Le condamné à mort

Un texte de Josée Barnerias

Je tiens cette histoire d’une amie, qui l’a vécue et qui me l’a racontée. Elle m’a particulièrement bouleversée, parce que je sais qu’elle est loin de représenter un cas isolé.

C’est l’histoire d’un grand chien blanc, superbe et plein de vie, une vie qu’il a dû quitter à cinq ans. Parce qu’il a été condamné à mort.

Depuis son plus jeune âge, ce dogue argentin vivait dans un camion transformé en caravane, avec un jeune homme sans travail, sans argent. Il était toujours enfermé là, avec une compagne de la même race que lui et du même âge. Pendant des années, le seul droit qu’on leur accordait c’était de se reproduire, et de se reproduire encore. Lorsque la chienne avait donné naissance à une portée, celle-ci était vendue, et on attendait la suivante. C’était un revenu substantiel qui venait s’ajouter au RMI du maître des deux chiens. Un jour, le jeune homme a confié le chien à sa mère. Celle-ci se promenait avec lui lorsqu’ils ont croisé un rottweiller. Le grand chien blanc a attaqué. La femme a voulu intervenir, et il l’a mordue cruellement au bras.
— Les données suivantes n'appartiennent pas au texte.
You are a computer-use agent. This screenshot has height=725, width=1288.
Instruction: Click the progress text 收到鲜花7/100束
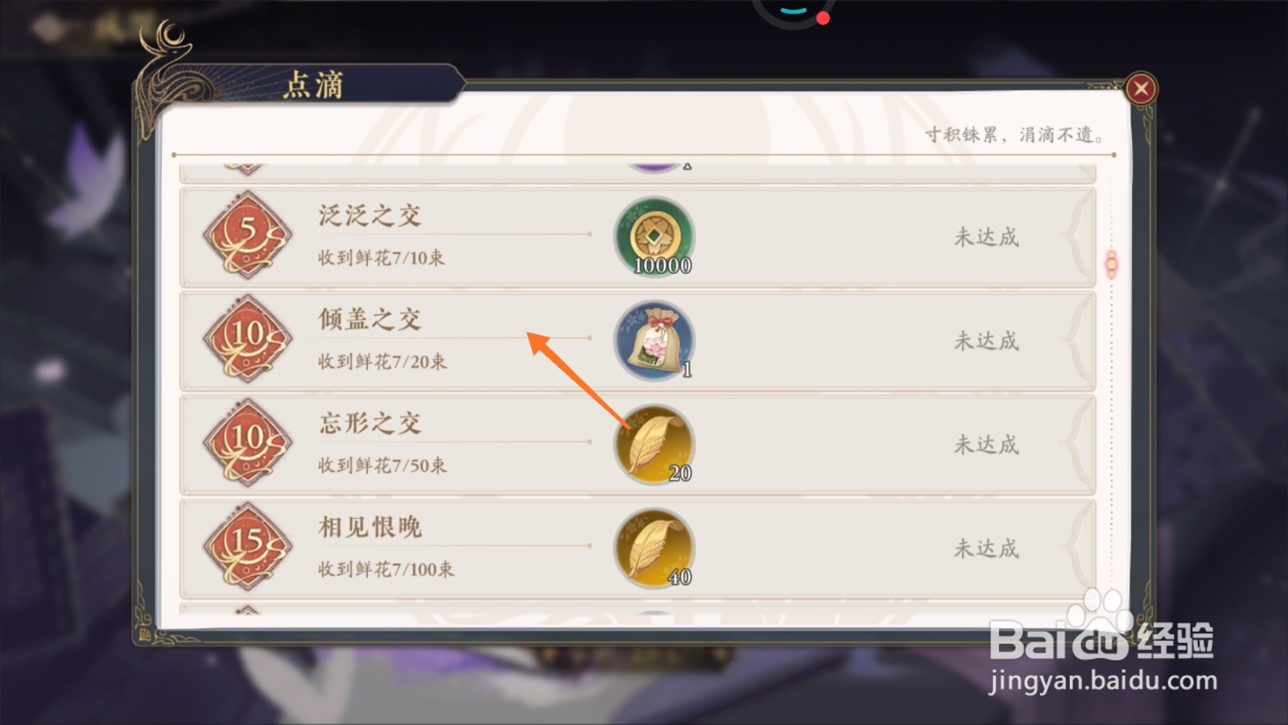(x=386, y=570)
Ensuite, l’affaire s’est envenimée. La justice, je ne sais ni comment ni pourquoi, s’en est mêlée. A la mi-octobre, le grand chien blanc a été saisi par la police qui l’a déposé dans un refuge, celui-là même dont s’occupe l’amie qui m’a raconté cette histoire. Au début, les gens du refuge, sans avoir vraiment peur de ce chien, étaient prudents avec lui. Il s’est montré tellement gentil, tellement tendre, tellement intelligent, que tout le monde s’est mis à l’aimer. C’était probablement la première fois qu’on lui témoignait un peu d’affection. Il semblait heureux. On ne voulait pas penser à l’avenir. Les juges, la police, cela était loin. Le grand chien blanc était en sécurité au refuge.

Et puis un jour de décembre, les policiers sont revenus, porteurs d’un message : le grand chien blanc devait être exécuté le lendemain, entre 15 heures et 16 heures, très précisément. Le juge, sans vraiment savoir, sans jamais avoir rencontré le chien, avait signé la sentence de mort. Ca n’était qu’un chien. Rien ni personne ne pouvait empêcher l’implacable justice de faire son sale boulot. Alors, le lendemain, dès midi, la mort dans l’âme, les gens du refuge ont donné beaucoup de tranquillisants au grand chien blanc, qui ne savait pas qu’il allait partir là où l’attendaient peut-être tous les innocents du monde. On l’a réconforté, on l’a accompagné. Le vétérinaire lui a fait une piqûre qui l’a profondément endormi, et puis une autre, qui l’a tué. Mon amie me disait : « C’est une colombe, c’est un ange, qui est parti. Jamais je ne pourrai l’oublier. »

Elle avait mal d’avoir dû participer à cette tuerie, comme moi aussi j’ai mal aujourd’hui de raconter cette histoire bête, qui dit tout de l’innocence des uns, de la cruelle inconscience des autres. La peine de mort a été abolie… Pas tant que cela.

Quant à l’ancien maître du grand chien blanc, il n’a pas été inquiété. La chienne blanche est toujours avec lui. Jusqu’à ce que, lorsqu’elle sera incapable de donner davantage, on l’envoie rejoindre son ancien compagnon… Dans l’indifférence générale.